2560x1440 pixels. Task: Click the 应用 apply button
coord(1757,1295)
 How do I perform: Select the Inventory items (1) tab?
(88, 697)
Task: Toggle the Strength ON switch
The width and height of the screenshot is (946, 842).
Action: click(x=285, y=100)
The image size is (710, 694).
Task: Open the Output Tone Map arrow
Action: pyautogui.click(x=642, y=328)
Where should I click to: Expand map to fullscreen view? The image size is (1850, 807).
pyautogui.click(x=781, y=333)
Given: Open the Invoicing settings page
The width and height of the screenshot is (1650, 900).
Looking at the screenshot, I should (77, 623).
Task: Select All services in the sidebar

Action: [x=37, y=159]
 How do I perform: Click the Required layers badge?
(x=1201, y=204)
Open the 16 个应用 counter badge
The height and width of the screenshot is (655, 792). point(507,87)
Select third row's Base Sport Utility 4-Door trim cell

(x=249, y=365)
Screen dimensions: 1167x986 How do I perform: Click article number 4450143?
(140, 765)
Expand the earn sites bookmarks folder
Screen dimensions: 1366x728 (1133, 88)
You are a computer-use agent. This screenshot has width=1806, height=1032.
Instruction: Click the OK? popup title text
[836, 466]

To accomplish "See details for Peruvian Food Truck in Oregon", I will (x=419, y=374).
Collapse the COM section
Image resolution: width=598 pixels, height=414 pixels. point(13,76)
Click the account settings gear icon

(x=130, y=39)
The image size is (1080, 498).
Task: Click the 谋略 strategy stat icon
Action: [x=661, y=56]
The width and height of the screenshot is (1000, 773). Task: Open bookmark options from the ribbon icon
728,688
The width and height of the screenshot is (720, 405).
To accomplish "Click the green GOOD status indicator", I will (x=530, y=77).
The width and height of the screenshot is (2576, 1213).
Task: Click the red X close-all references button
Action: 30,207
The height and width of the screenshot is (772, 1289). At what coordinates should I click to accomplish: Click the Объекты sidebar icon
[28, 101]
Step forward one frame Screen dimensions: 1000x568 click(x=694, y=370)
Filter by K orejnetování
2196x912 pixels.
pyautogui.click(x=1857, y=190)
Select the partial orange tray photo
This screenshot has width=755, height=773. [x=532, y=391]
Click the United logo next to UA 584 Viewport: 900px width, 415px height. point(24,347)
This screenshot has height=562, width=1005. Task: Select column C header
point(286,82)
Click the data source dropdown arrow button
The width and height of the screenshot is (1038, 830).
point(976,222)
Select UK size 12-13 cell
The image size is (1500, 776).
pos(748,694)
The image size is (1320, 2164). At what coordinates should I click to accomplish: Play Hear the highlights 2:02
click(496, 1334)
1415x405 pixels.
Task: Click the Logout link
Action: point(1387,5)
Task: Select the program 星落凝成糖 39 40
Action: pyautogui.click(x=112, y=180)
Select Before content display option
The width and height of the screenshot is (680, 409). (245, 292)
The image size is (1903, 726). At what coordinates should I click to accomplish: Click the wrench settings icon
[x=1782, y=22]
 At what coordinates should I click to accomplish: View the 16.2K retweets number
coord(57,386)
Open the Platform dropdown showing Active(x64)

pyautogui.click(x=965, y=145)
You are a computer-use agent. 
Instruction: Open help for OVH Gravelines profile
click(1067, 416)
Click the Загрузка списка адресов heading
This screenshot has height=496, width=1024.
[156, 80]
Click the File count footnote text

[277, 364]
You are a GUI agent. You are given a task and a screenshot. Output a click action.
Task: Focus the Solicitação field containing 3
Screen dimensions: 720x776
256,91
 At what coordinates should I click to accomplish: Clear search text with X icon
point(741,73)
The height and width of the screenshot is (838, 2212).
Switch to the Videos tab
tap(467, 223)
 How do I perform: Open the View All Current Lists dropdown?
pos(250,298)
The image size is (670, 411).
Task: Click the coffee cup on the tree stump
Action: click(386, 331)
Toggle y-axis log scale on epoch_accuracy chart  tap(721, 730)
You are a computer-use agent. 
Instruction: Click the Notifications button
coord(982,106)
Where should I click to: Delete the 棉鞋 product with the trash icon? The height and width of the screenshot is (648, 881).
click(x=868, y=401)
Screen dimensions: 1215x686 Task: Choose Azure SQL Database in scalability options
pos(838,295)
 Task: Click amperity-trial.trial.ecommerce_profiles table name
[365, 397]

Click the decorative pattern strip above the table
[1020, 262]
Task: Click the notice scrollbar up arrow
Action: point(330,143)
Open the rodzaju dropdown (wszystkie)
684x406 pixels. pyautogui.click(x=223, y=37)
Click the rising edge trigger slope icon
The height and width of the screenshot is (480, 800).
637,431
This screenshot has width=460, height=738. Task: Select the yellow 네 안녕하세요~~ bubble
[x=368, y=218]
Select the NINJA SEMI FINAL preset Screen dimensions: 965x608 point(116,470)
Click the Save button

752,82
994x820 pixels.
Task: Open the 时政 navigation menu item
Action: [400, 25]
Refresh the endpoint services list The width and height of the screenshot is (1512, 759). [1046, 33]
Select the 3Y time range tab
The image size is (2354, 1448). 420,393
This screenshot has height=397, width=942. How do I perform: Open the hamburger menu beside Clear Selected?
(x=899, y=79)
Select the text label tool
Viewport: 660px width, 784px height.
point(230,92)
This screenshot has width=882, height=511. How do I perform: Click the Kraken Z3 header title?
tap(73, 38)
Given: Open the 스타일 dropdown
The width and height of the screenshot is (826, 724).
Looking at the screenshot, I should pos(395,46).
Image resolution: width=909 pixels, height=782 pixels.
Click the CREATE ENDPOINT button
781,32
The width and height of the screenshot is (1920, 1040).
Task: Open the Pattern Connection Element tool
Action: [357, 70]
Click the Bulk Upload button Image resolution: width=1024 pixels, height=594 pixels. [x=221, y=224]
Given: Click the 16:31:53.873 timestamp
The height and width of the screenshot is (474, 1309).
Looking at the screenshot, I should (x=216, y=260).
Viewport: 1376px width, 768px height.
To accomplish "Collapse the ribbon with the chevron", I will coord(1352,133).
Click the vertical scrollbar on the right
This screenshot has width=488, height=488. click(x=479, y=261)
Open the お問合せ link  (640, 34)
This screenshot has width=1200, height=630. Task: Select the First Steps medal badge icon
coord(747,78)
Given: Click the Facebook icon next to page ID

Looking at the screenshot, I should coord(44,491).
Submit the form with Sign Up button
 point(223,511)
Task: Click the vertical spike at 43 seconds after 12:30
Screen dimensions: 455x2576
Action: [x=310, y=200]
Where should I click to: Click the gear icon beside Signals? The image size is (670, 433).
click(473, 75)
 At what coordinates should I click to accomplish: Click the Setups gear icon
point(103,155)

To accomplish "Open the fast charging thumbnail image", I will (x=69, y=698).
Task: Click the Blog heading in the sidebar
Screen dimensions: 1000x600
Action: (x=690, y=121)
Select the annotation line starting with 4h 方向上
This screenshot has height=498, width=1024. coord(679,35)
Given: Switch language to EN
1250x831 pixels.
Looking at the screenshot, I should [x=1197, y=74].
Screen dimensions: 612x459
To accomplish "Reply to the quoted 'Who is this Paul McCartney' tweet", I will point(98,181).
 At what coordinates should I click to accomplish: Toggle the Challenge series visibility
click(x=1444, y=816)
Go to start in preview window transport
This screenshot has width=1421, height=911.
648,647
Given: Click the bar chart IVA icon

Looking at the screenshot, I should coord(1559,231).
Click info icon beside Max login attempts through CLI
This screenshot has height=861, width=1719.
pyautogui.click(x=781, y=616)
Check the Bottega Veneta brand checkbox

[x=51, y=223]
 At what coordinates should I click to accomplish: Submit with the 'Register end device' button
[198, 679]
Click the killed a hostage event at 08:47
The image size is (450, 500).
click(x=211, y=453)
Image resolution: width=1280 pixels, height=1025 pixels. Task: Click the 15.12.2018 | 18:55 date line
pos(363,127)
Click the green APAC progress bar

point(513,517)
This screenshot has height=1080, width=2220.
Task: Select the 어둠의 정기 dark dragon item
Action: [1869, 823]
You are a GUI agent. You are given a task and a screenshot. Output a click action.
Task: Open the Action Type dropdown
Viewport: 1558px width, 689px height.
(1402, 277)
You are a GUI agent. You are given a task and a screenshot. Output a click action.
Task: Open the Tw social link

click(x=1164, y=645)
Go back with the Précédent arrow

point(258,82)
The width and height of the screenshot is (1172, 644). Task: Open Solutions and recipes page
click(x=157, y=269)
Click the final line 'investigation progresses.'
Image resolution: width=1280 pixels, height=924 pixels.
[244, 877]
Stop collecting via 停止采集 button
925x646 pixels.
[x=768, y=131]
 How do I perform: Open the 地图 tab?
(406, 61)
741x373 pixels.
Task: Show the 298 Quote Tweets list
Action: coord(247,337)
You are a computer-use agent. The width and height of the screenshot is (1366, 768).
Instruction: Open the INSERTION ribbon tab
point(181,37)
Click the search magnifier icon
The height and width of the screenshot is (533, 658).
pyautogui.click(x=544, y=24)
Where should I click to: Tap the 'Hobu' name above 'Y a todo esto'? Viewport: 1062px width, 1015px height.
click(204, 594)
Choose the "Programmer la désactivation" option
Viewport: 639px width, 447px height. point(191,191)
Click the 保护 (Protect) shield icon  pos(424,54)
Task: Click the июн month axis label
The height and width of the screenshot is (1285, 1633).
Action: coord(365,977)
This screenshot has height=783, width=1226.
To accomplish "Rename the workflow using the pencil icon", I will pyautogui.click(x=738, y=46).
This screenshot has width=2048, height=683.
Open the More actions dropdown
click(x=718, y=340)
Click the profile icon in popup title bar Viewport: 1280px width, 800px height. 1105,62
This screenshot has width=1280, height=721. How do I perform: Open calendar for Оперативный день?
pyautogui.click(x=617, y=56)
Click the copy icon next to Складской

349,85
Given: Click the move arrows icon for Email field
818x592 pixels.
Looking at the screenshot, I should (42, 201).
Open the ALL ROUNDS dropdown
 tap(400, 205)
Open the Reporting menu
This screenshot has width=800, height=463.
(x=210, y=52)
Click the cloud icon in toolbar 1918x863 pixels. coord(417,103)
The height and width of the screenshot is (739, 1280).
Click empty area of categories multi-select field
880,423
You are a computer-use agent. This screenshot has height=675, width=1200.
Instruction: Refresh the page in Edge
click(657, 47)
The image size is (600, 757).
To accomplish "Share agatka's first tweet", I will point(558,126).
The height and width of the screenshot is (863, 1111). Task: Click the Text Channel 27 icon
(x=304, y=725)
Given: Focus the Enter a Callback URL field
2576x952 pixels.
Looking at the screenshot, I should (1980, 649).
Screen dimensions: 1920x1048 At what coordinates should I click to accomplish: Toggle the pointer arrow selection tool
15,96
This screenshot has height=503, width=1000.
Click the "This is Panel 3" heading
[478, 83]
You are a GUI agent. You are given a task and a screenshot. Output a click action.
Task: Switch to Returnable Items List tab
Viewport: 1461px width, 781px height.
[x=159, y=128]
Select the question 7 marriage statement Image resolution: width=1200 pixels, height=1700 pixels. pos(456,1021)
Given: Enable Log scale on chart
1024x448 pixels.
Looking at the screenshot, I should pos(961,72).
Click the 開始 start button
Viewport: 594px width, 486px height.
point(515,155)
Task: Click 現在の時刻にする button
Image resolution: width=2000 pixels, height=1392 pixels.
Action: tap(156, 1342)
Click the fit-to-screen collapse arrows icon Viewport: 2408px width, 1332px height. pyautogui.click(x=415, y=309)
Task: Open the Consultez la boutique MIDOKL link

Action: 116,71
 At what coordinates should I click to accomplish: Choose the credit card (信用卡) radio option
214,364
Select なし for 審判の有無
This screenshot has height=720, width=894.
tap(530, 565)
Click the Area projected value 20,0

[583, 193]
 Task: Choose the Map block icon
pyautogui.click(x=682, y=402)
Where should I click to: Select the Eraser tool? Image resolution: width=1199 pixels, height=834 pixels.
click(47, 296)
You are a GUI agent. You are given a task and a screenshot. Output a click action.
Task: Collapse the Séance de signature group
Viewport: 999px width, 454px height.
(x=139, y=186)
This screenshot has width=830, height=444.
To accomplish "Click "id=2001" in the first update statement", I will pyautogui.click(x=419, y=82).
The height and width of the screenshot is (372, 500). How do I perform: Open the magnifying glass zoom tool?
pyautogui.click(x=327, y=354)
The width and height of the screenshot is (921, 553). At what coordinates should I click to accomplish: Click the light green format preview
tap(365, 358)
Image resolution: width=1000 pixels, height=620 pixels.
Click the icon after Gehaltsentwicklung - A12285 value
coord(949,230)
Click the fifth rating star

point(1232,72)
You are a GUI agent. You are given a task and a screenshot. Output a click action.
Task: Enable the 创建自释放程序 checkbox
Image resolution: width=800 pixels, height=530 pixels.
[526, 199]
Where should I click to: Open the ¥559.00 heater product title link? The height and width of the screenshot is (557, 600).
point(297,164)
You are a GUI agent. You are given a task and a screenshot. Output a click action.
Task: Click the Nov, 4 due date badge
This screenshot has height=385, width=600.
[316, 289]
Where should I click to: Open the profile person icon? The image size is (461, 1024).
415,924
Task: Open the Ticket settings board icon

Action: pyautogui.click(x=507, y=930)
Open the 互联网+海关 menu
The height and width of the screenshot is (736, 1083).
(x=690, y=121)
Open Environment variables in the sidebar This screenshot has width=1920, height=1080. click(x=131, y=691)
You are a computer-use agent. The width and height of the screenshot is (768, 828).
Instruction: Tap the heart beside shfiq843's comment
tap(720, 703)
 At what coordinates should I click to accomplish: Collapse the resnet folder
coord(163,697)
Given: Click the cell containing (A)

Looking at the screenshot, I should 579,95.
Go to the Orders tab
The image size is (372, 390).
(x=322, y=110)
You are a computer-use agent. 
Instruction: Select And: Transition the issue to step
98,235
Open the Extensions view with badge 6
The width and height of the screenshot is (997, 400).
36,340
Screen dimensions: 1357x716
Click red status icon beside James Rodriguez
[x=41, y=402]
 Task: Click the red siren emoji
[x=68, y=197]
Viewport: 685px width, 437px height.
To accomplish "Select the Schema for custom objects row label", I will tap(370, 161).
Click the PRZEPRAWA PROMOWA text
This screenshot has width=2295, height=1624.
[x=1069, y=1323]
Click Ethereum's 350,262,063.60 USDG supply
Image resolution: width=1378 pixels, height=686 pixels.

Exercise description | Copy the part of the data that opens with the line containing "Select the partial orange tray photo" and closes with the line containing "pos(748,694)", keeping every line the same and including both ends.

Exercise answer |
Select the partial orange tray photo
This screenshot has width=755, height=773. [x=532, y=391]
Click the United logo next to UA 584 Viewport: 900px width, 415px height. point(24,347)
This screenshot has height=562, width=1005. Task: Select column C header
point(286,82)
Click the data source dropdown arrow button
The width and height of the screenshot is (1038, 830).
point(976,222)
Select UK size 12-13 cell
The image size is (1500, 776).
pos(748,694)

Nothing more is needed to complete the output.